Data for this exercise START
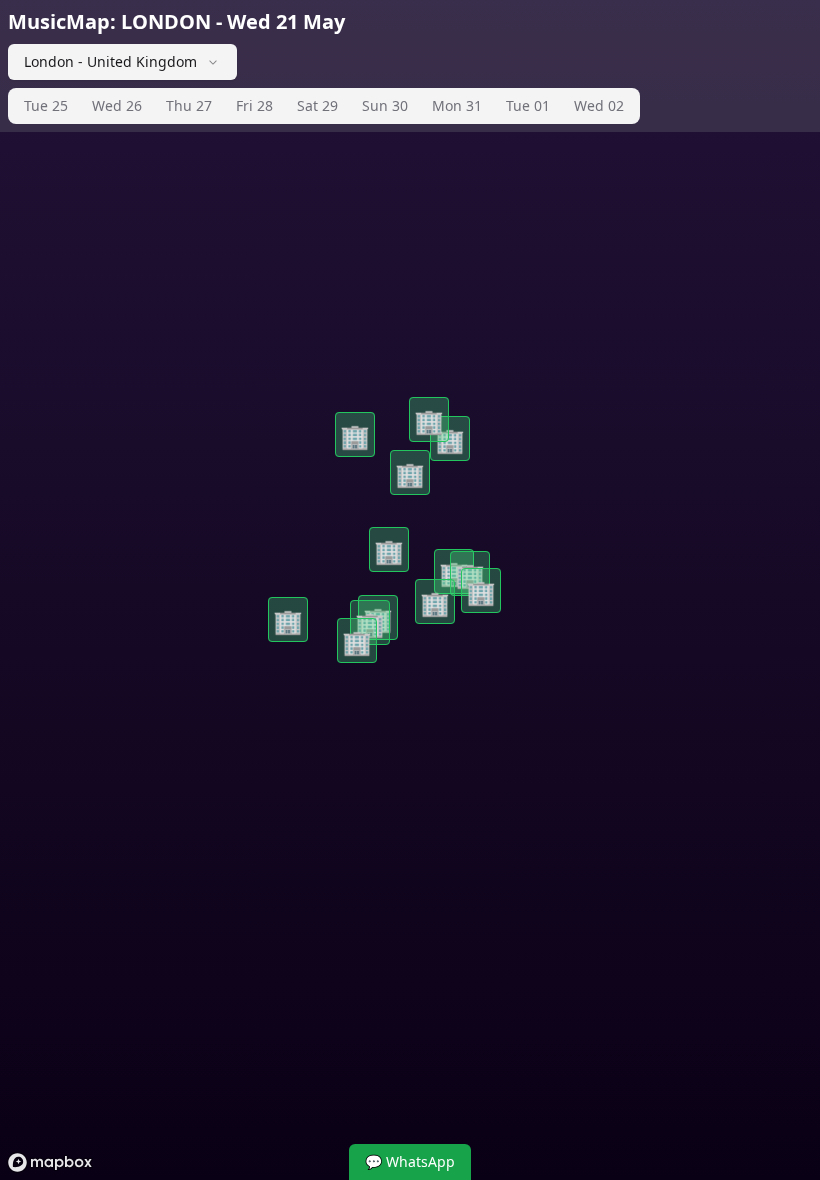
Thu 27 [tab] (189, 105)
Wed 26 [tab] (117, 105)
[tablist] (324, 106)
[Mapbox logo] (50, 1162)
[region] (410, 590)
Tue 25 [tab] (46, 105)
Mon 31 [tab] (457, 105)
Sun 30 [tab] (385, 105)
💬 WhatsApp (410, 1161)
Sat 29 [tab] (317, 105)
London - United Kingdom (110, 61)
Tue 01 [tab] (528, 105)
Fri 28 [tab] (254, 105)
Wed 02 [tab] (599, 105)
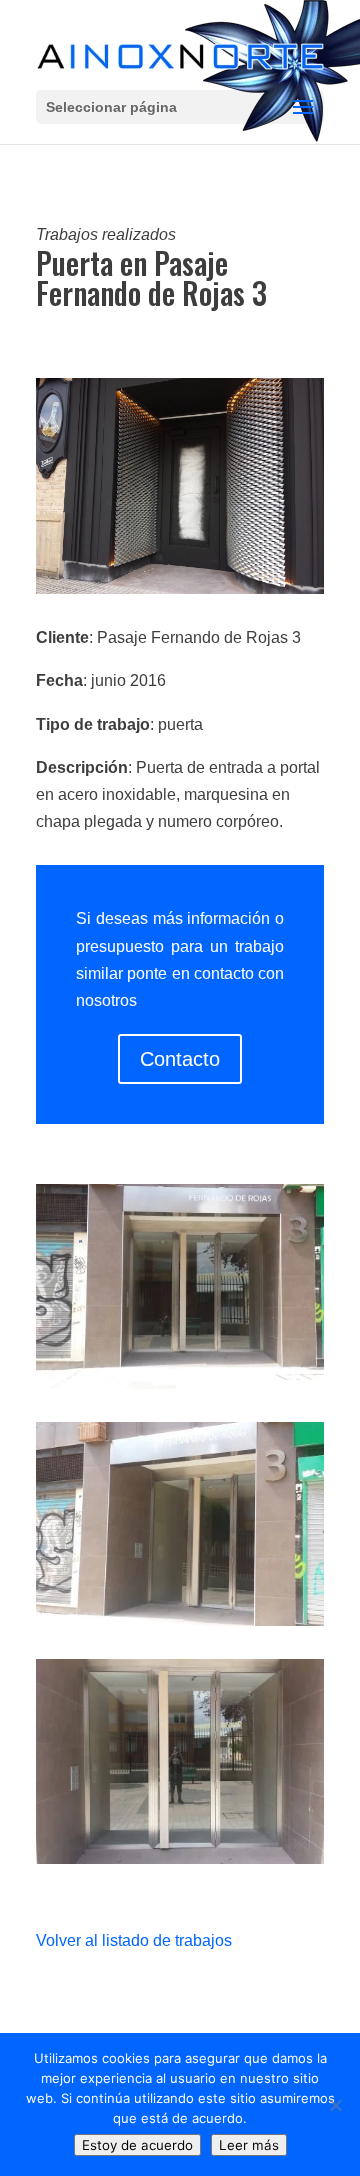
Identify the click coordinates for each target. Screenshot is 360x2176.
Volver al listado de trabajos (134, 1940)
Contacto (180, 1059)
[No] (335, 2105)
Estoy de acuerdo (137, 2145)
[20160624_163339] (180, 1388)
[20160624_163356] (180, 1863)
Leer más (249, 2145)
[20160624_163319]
Data for this exercise END
Exercise requirements: Leaving out the pictures, return exactly the lines from the one that contains "[Mapbox logo] (50, 1162)" through the last line of the records above, inclusive.

Answer to the exercise:
[Mapbox logo] (50, 1162)
[region] (410, 590)
Tue 25 [tab] (46, 105)
Mon 31 [tab] (457, 105)
Sun 30 [tab] (385, 105)
💬 WhatsApp (410, 1161)
Sat 29 [tab] (317, 105)
London - United Kingdom (110, 61)
Tue 01 [tab] (528, 105)
Fri 28 [tab] (254, 105)
Wed 02 [tab] (599, 105)
Identify the click coordinates for each target. Screenshot is 360x2176.
Volver al listado de trabajos (134, 1940)
Contacto (180, 1059)
[No] (335, 2105)
Estoy de acuerdo (137, 2145)
[20160624_163339] (180, 1388)
[20160624_163356] (180, 1863)
Leer más (249, 2145)
[20160624_163319]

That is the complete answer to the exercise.